The bus was picking up speed now careening down a hill. It was
going so fast it stared to slow down. The same hill where the cop was not
buried. The clock tower passed by several times or so it seemed. It had no
hands now. What time is it? No one knew
for sure. Everyone was confused and started asking questions of the bus driver.
“Are we
close?”
“Is this
my stop?”
“Can you
make change for a Benjamin?”
“Where’s
my daddy?”
At each curve another would jump off the bus into the snow.
Yes, it was snowing heavily now. Sails on the boats went from green to black turning to frozen sheets of white. They rocked with the grace of softened old ladies at tea. Like Lot’s wife that woman on the dock with the
lantern was an ice sculpture now. She still smiled optimistically but the lamp was out. Rabid dogs were eating her feet leaving red
trials as they carried off her flesh under a porch.
Struggling against G-forces you make your way through the now empty
bus to speak to the driver. It’s Einstein alright. Big black and white foam dice swung
wildly from the mirror. He has a maniacal laugh:
“It never existed. It never did. Not then.
Not now. Not ever. You were tricked. That slap on the ass at the beginning
should have told you something. The doctor was your uncle. God does play dice
with the universe after all. My guess is they never told you your uncle was a
doctor.
“But why?
Why me?” you wonder. Has God nothing better to do than take me on a
bus ride into non-being where the bus does not exist? How can it be valuable
for clocks to exist in a single inertial frame? That’s ridiculous! Smartphones disprove Einstein’s theory of
Time. They display the same time throughout the universe. We are an app on God's digital device. No one gives a damn about synchronization of
clocks. Does a cat consult a clock to know its feeding time? Does a cop
synchronize his drinking to the clock of his pension? Balderdash! Tummy-rot!
Eyewash!
There’s a portable TV bolted to the bus driver’s seat between
his knees. A sudden shock grips your mind.

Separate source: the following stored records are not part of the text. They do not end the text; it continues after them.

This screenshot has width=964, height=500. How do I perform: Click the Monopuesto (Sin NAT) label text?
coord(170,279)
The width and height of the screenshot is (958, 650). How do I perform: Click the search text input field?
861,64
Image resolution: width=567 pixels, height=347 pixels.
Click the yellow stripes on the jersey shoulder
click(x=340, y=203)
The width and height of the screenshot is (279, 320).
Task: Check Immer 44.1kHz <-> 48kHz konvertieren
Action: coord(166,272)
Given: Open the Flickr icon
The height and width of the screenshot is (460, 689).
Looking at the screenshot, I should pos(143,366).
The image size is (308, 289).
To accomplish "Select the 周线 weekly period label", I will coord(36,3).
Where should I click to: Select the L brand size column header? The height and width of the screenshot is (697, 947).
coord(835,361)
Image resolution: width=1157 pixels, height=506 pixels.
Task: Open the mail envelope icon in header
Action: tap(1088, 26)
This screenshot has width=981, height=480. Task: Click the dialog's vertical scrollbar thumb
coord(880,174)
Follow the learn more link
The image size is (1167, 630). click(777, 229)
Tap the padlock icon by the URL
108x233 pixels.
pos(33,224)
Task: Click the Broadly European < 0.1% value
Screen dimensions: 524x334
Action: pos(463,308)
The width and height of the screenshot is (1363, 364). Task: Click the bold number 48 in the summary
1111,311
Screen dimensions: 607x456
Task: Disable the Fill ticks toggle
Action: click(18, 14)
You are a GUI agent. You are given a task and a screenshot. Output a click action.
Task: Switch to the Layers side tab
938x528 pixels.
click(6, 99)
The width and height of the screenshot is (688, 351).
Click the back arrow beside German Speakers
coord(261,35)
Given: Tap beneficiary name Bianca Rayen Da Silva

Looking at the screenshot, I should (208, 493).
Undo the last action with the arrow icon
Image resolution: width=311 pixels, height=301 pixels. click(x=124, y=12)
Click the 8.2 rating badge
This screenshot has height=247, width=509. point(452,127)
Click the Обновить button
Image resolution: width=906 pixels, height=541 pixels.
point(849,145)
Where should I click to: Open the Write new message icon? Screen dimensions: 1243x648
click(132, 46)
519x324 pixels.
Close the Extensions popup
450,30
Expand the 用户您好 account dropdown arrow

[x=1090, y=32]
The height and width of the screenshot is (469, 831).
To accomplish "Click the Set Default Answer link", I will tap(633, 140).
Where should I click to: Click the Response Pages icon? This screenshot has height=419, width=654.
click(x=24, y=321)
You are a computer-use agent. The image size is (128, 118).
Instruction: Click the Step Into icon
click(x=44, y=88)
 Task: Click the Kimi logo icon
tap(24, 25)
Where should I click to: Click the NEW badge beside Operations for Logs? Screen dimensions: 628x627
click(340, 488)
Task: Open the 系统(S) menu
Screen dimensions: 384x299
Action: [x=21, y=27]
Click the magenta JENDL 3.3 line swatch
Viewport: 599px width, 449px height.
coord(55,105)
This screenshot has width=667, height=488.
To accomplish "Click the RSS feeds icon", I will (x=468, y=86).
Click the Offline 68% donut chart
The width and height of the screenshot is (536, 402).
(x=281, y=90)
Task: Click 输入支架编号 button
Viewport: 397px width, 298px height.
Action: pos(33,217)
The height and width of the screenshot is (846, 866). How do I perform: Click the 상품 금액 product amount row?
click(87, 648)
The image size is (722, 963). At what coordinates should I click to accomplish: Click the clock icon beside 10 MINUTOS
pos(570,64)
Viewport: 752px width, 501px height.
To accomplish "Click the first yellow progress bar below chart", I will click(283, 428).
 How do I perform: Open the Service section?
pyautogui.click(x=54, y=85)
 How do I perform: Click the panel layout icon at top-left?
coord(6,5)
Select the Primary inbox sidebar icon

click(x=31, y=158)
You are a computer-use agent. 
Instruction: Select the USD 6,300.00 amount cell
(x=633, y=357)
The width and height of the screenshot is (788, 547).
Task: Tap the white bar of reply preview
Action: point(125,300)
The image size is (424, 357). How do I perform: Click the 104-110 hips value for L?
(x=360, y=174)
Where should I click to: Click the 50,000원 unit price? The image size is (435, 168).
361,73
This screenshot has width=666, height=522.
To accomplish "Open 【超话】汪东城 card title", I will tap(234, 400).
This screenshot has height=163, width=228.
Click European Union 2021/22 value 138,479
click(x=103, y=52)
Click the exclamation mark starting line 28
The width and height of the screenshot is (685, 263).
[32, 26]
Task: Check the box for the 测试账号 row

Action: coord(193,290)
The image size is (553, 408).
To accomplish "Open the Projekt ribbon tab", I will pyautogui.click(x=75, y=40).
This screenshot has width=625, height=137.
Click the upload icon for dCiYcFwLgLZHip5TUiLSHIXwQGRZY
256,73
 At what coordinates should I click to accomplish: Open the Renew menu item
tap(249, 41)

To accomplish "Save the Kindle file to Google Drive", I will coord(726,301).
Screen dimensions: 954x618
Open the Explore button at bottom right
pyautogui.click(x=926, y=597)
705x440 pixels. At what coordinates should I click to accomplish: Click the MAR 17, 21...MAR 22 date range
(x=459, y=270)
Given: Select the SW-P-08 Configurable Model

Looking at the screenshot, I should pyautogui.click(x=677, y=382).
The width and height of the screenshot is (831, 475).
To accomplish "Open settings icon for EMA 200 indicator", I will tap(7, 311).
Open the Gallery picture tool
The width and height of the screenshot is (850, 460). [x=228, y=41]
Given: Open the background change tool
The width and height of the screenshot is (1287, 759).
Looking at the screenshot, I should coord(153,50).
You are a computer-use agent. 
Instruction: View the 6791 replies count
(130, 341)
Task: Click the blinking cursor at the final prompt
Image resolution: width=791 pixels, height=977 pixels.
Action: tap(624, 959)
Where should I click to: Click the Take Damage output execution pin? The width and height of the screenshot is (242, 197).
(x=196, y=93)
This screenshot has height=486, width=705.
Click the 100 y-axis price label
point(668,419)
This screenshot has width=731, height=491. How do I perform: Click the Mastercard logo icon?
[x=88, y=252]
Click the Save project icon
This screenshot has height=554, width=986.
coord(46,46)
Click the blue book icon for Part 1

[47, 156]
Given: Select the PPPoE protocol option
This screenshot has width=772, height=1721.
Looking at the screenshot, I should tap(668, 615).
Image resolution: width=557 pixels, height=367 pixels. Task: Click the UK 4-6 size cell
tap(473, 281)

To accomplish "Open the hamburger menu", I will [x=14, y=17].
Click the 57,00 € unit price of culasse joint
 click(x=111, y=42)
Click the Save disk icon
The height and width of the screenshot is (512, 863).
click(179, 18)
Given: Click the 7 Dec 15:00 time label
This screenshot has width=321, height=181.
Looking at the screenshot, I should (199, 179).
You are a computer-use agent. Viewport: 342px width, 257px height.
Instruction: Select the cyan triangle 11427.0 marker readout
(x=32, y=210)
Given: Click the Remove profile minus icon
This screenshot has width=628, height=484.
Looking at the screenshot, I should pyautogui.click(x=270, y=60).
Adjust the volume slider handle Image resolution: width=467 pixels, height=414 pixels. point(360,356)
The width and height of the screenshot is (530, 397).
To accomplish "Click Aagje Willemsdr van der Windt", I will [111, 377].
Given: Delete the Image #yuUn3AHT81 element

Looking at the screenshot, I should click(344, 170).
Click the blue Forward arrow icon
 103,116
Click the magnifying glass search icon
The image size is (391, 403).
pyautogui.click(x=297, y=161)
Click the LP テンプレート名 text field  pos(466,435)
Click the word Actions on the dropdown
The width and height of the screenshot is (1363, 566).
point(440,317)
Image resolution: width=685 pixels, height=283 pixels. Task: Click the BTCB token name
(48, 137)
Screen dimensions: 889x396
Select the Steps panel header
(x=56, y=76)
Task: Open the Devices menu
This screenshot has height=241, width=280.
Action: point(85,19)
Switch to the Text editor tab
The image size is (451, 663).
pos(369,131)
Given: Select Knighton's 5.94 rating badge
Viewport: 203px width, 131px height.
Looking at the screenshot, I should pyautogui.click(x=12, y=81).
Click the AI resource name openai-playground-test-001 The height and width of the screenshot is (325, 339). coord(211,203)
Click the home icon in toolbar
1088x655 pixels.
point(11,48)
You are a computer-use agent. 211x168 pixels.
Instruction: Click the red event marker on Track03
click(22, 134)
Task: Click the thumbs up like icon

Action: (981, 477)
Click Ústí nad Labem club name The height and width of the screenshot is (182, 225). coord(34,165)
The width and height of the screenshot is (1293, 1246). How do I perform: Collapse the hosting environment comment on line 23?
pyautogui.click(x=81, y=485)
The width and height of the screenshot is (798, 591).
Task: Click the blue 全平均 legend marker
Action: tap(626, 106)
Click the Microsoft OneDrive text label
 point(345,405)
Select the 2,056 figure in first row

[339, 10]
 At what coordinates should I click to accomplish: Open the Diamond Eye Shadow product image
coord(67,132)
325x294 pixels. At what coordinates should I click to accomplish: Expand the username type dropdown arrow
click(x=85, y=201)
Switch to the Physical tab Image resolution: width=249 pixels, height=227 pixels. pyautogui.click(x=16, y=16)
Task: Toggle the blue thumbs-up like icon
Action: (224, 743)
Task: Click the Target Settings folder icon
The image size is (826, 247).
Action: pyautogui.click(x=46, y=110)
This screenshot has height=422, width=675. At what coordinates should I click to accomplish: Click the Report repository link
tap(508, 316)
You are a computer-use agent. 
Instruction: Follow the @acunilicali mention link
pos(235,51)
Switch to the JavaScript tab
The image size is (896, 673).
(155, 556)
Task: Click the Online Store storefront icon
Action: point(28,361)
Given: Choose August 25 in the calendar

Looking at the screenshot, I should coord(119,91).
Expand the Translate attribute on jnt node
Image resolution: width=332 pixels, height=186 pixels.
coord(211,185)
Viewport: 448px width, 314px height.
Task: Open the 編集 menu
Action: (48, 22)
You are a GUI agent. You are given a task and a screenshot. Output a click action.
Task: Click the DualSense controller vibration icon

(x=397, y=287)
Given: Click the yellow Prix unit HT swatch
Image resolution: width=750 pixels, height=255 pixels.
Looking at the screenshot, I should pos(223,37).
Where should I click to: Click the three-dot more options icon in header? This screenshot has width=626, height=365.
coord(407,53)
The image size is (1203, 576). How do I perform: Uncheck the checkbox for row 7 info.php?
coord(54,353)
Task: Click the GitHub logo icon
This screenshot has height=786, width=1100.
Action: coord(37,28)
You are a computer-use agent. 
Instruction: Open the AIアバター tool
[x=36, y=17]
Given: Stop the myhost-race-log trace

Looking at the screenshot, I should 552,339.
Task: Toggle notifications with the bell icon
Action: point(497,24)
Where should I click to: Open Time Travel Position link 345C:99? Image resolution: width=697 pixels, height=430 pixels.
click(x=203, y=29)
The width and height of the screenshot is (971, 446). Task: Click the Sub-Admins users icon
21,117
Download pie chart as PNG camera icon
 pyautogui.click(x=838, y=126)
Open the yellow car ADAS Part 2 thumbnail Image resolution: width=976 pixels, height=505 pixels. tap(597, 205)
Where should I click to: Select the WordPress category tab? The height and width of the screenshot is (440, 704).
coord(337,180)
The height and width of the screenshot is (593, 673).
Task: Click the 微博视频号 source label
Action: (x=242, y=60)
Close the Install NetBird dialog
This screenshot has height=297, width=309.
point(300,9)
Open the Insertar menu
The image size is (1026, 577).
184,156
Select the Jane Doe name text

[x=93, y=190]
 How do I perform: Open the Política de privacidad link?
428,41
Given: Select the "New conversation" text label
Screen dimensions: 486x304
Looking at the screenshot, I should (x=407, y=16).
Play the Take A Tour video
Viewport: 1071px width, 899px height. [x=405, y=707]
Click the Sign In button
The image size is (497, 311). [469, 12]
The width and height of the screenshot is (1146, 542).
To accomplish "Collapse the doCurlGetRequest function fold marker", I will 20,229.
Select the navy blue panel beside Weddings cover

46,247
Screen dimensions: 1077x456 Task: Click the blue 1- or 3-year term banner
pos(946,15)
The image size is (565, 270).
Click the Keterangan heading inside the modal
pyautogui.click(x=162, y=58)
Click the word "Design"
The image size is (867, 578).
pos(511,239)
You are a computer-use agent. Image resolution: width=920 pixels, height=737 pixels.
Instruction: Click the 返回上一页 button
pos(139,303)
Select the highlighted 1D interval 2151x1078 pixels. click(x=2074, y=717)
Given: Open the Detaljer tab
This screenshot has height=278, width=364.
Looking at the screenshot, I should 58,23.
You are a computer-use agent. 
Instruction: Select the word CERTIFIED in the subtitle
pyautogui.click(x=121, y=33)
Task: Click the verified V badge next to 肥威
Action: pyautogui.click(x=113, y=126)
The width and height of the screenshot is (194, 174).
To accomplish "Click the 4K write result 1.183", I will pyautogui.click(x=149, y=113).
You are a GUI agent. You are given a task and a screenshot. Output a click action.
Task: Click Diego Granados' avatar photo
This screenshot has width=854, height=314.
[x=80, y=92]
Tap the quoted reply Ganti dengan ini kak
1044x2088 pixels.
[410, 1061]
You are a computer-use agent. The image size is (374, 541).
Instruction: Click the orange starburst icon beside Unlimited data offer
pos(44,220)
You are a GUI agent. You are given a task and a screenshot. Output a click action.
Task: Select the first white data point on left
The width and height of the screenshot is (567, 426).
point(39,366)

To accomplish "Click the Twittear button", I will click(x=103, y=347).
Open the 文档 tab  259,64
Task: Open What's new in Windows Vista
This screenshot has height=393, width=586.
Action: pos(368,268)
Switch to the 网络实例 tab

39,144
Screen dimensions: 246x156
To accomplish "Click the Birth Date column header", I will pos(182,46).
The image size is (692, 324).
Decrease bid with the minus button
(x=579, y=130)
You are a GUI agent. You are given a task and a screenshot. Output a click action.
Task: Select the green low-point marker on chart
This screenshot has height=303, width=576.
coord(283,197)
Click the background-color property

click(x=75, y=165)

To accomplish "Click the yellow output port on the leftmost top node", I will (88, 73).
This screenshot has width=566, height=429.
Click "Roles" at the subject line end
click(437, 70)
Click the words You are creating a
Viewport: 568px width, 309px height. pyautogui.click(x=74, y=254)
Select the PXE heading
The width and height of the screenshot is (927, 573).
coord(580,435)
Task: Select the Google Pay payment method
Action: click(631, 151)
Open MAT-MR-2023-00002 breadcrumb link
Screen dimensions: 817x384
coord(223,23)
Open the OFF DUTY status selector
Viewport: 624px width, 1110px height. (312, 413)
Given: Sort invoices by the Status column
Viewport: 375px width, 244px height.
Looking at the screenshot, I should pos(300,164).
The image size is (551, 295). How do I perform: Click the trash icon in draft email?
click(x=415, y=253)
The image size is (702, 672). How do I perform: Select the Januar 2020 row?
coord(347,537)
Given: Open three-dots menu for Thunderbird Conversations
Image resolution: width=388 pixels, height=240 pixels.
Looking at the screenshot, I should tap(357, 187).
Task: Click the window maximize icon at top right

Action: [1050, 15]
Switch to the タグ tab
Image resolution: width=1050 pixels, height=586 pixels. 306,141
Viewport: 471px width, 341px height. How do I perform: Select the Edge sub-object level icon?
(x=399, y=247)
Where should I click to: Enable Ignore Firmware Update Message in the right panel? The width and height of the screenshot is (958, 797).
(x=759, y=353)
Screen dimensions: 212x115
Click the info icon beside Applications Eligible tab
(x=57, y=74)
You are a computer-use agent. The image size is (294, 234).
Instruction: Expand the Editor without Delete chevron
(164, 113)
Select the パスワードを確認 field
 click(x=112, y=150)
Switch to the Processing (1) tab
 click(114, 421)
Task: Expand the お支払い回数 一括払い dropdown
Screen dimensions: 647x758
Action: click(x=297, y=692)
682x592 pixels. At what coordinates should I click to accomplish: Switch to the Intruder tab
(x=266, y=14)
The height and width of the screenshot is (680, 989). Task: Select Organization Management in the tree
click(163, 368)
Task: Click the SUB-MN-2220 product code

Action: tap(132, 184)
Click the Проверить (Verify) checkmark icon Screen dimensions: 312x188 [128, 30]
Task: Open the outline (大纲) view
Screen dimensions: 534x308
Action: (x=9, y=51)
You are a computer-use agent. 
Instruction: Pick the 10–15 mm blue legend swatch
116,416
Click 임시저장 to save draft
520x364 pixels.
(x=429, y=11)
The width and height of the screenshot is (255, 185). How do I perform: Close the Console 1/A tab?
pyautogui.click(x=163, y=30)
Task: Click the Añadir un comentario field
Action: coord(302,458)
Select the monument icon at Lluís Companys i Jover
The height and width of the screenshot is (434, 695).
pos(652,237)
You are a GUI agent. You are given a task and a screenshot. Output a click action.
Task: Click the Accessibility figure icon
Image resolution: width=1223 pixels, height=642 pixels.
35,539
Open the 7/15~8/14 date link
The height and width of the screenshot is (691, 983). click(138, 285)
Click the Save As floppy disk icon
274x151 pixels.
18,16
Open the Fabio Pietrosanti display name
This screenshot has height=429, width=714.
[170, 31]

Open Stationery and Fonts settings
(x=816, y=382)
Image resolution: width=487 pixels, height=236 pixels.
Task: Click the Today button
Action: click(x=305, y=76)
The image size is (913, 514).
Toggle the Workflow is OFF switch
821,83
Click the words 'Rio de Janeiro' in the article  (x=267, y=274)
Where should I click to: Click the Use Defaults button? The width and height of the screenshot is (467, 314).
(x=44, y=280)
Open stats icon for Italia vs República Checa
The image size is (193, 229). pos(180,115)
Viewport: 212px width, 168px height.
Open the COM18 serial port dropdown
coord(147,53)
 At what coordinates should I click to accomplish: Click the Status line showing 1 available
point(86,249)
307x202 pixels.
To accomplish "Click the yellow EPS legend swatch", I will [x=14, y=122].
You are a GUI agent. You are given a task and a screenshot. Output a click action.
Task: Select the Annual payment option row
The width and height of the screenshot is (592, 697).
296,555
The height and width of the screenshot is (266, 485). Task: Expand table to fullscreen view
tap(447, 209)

“Hey kids…what Time is it?” says a terrifying
Einstein is dressed as ‘Buffalo Bob’
Black and white TV camera pans to the ‘Peanut Gallery’ as freckled
faced prepubescents scream in unison:
“It’s Howdy-Doody Time!”
You can finally hear the bagpipes now that the ‘scream of
being’ has subsided. They stir your bones.
Like an arctic wind cutting your flesh raw to your soul. You’re nude. You’re in a hole six feet under.
A decrepit Archbishop is dumping dirt on your face and then your genitalia. The
bagpipes swell to a shriek as he intones;
“…extra Ecclesiam
nulla salus!”
(…outside
the Church there is no salvation!”
Thus, is God’s pendulum that lie into non-Being? Does anyone know? At
birth you left clock 1 @ T1.
But at death, by means of a mirror. Your arrival time back at clock 1 is T2.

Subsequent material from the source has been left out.